*** EXTRACT PROVIDED Section Begins ***

Response 5: We thank the Reviewer and agree that quantitative effect sizes and clinically actionable thresholds are important. However, for most biomarkers associated with ICI-related thrombosis, the available evidence is limited and heterogeneous. Therefore, we reported quantitative estimates only where supported by ICI-specific data, namely for early CRP changes (“CRP flare”), and added Supplementary Table S1 to highlight gaps in evidence regarding timing, assay standardization, and validated thresholds.

Comment 6: The L2HSDK score is highlighted for ICI-treated Asian cohorts. Has it been validated in populations outside Asia or across different tumor types? How does its performance compare to Khorana and COMPASS-CAT in cohorts treated only with ICIs?

Response 6: Thank you for your observation. We added a more detailed comment on this score (lines 279-284).

Comment 7: The conclusions of the network meta-analysis suggest fewer arterial events when a single ICI is added to chemotherapy, possibly due to cytotoxic immunosuppression. Please provide specific references, effect estimates, and discuss any alternative explanations or confounders.

Response 7: Thank you very much for your suggestion. We provided the suggested information, possible explanations, and added references (lines 120-179).

Comment 8: The Vienna CATS score is mentioned as validated in contemporary cohorts that include immunotherapy. Please cite the study details for validation, including the population, time points, and performance metrics. Also, comment on its practical implementation, such as the availability of the P-selectin assay.

Response 8: Thank you for pointing this out. We added details and comments as suggested (lines 199-221).

Comment 9: Can you add a practical clinical algorithm, either as text or a figure, that proposes how to integrate clinical factors and serial biomarkers for deciding on prophylaxis in ICI recipients? This should include factors that influence bleeding risk and suggestions for monitoring intervals.

Response 9: We thank the reviewer for this valuable suggestion and agree that a practical clinical algorithm would be clinically useful. However, current evidence in patients treated with ICIs is largely exploratory and lacks prospective validation, standardised biomarker thresholds, defined monitoring intervals, and an integrated assessment of bleeding risk. Proposing an algorithm under these conditions could be ambiguous. Therefore, in light of ongoing prospective studies, such as the PRIN project, we decided not to include a clinical algorithm in this work.

Comment 10: Please provide more detail on the PRIN project (NCT07288632): its design, primary endpoints, population, biomarkers collected, and expected timelines.

Response 10: We thank the Reviewer for this comment. We added the details to the Conclusion section (lines 757-761).

The line numbers referring to the revisions correspond to the Word document uploaded as “Revised Manuscript".

*** EXTRACT PROVIDED Section Ends ***
*** SOURCE MATERIAL Section Begins ***

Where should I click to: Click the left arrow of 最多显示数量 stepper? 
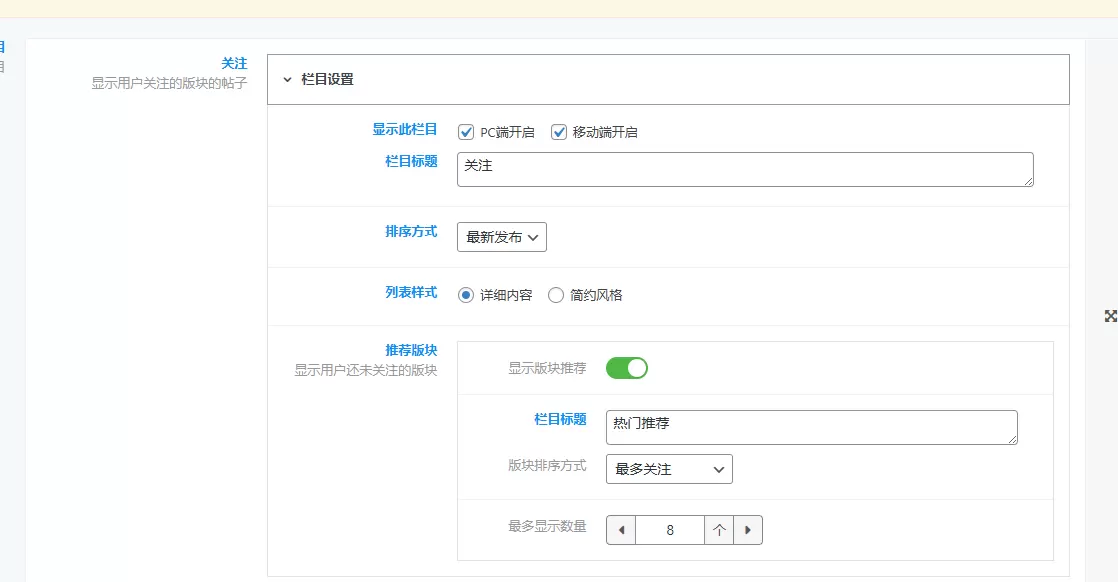[x=621, y=530]
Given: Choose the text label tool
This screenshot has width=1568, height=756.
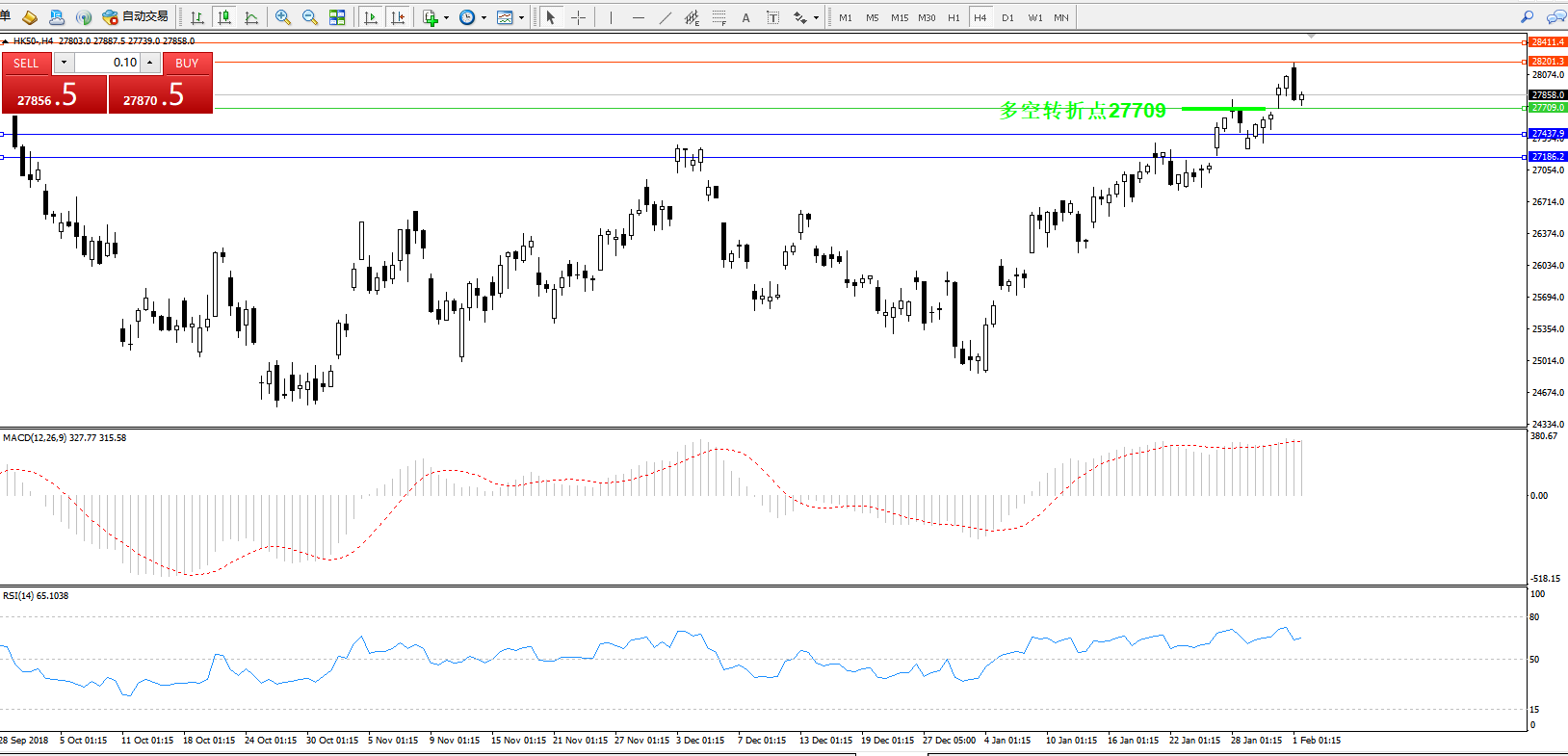Looking at the screenshot, I should (745, 17).
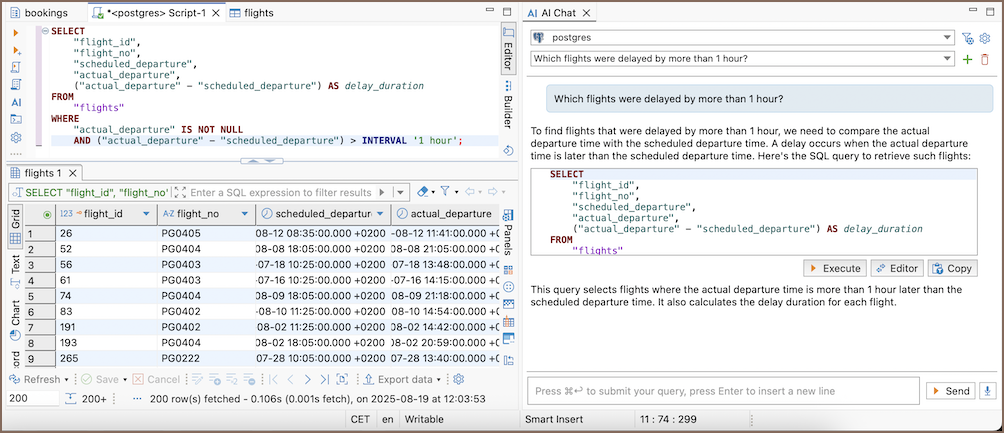Toggle the Panels side view in results

coord(508,233)
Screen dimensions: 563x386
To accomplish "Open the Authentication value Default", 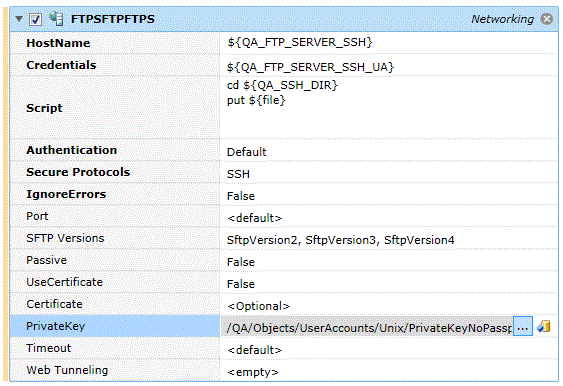I will tap(389, 150).
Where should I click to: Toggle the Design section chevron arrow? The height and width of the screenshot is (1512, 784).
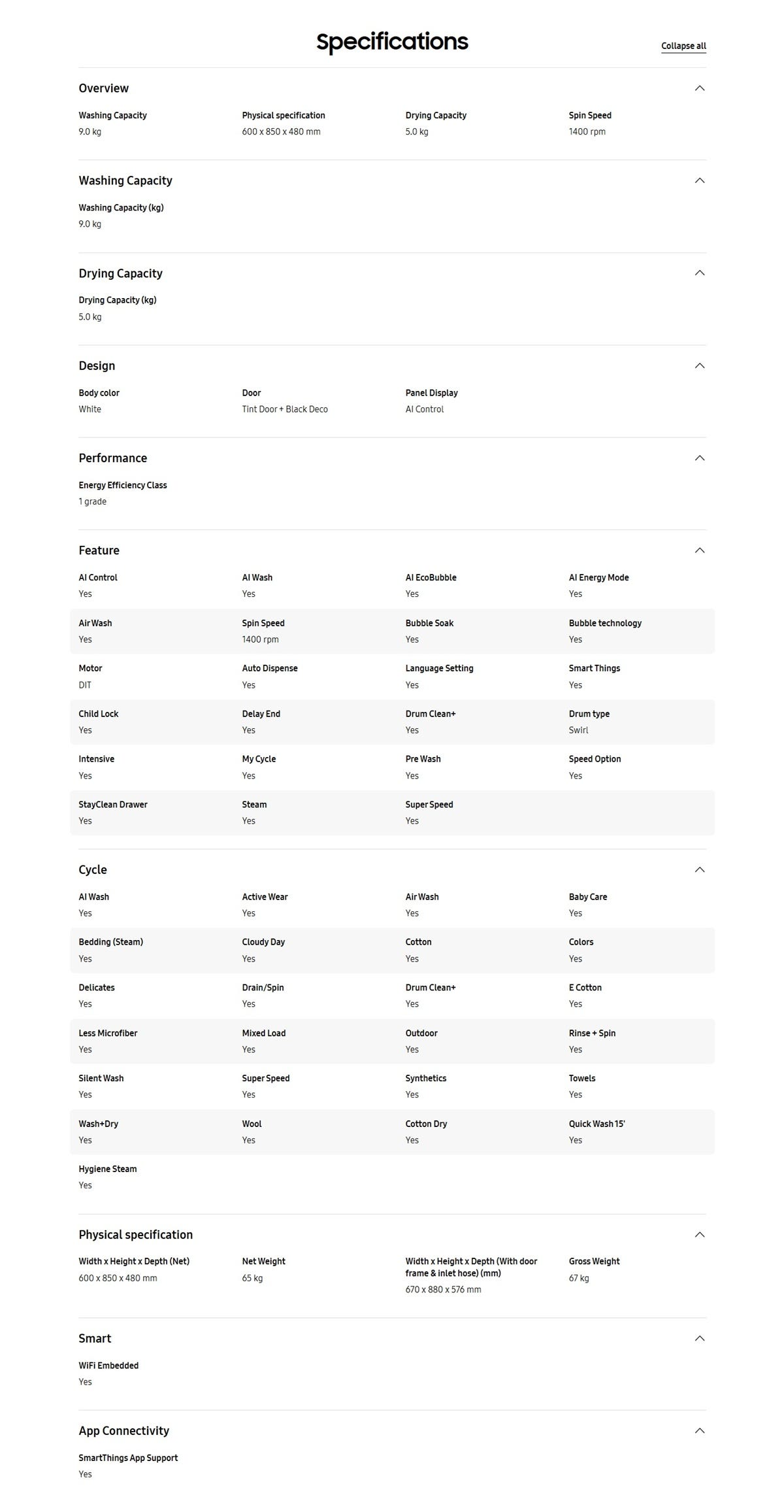point(700,365)
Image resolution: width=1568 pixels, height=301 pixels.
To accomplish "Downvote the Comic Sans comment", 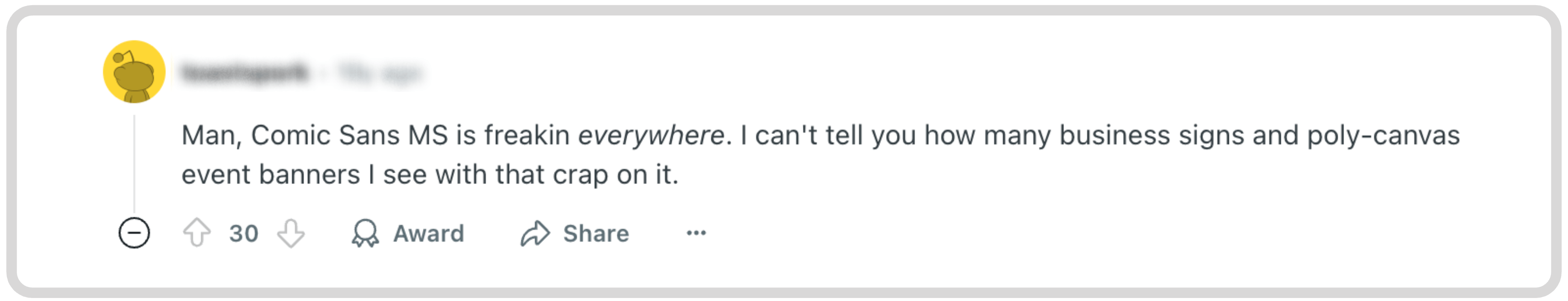I will point(291,233).
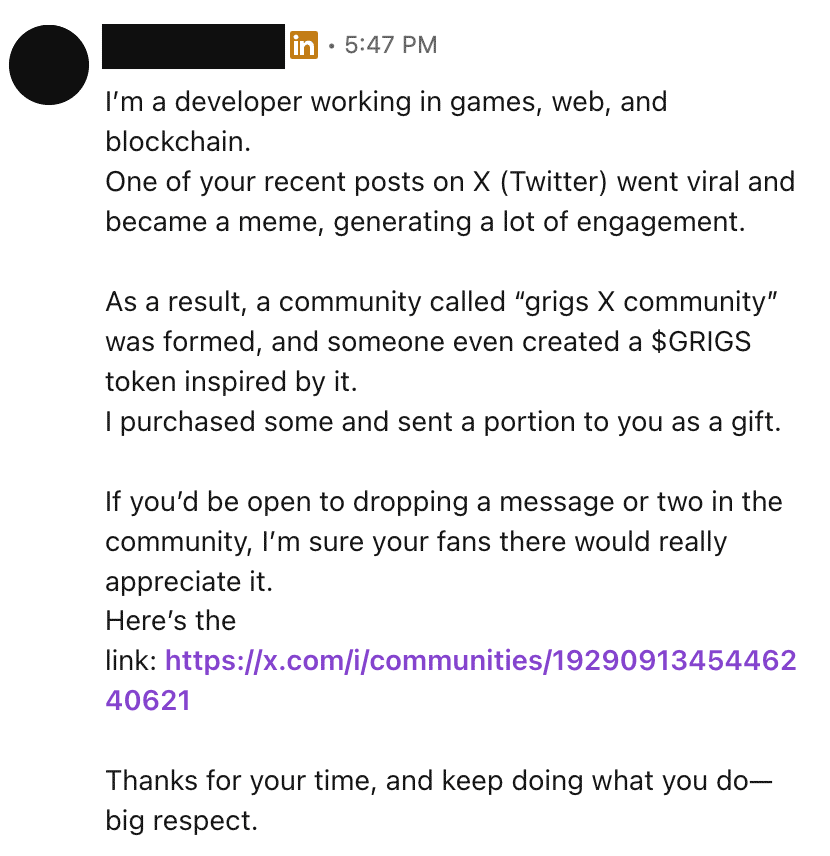The image size is (830, 856).
Task: Click the 5:47 PM message timestamp
Action: 390,45
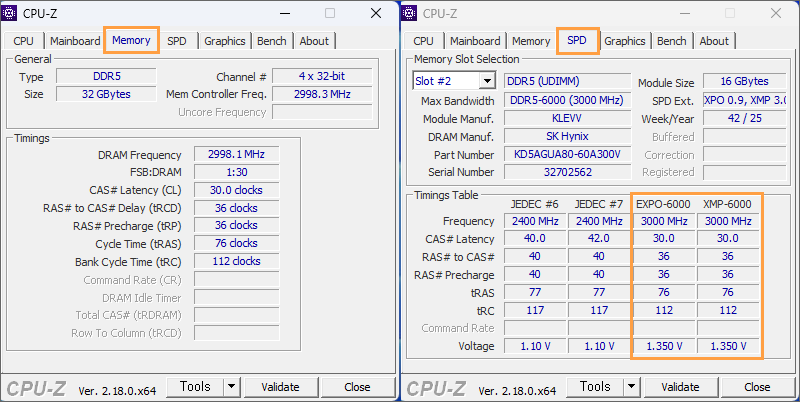Switch to the Bench tab in right window
The image size is (800, 402).
[671, 41]
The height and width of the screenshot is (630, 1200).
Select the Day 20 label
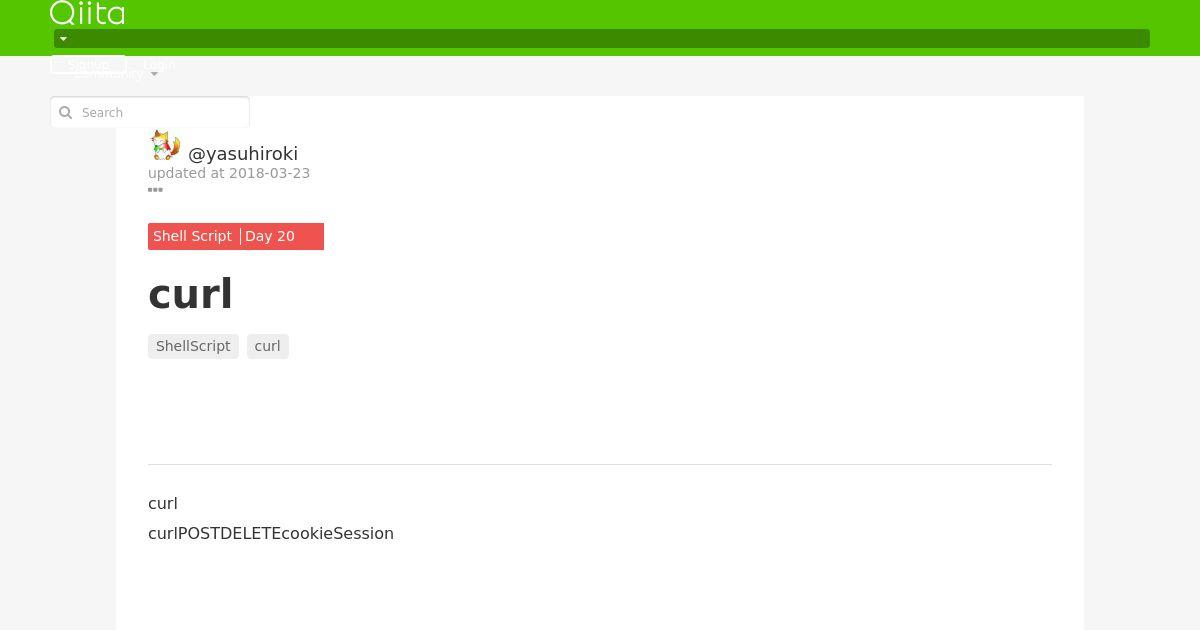pyautogui.click(x=270, y=236)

*** SOURCE MATERIAL Section Ends ***

HOW TO COMPLETE THIS TASK ::
Decide whether each statement below agrees with the review exchange above. Answer yes or no for each, and quote the words from the review exchange that decide it.
1. The authors added a practical clinical algorithm for deciding on prophylaxis in ICI recipients.
2. The details on the PRIN project were added to the Conclusion section.
3. Quantitative estimates were reported for early CRP changes.

SOLUTION TO THE PROBLEM ::
1. No: "we decided not to include a clinical algorithm in this work."
2. Yes: "We added the details to the Conclusion section (lines 757-761)."
3. Yes: "we reported quantitative estimates only where supported by ICI-specific data, namely for early CRP changes"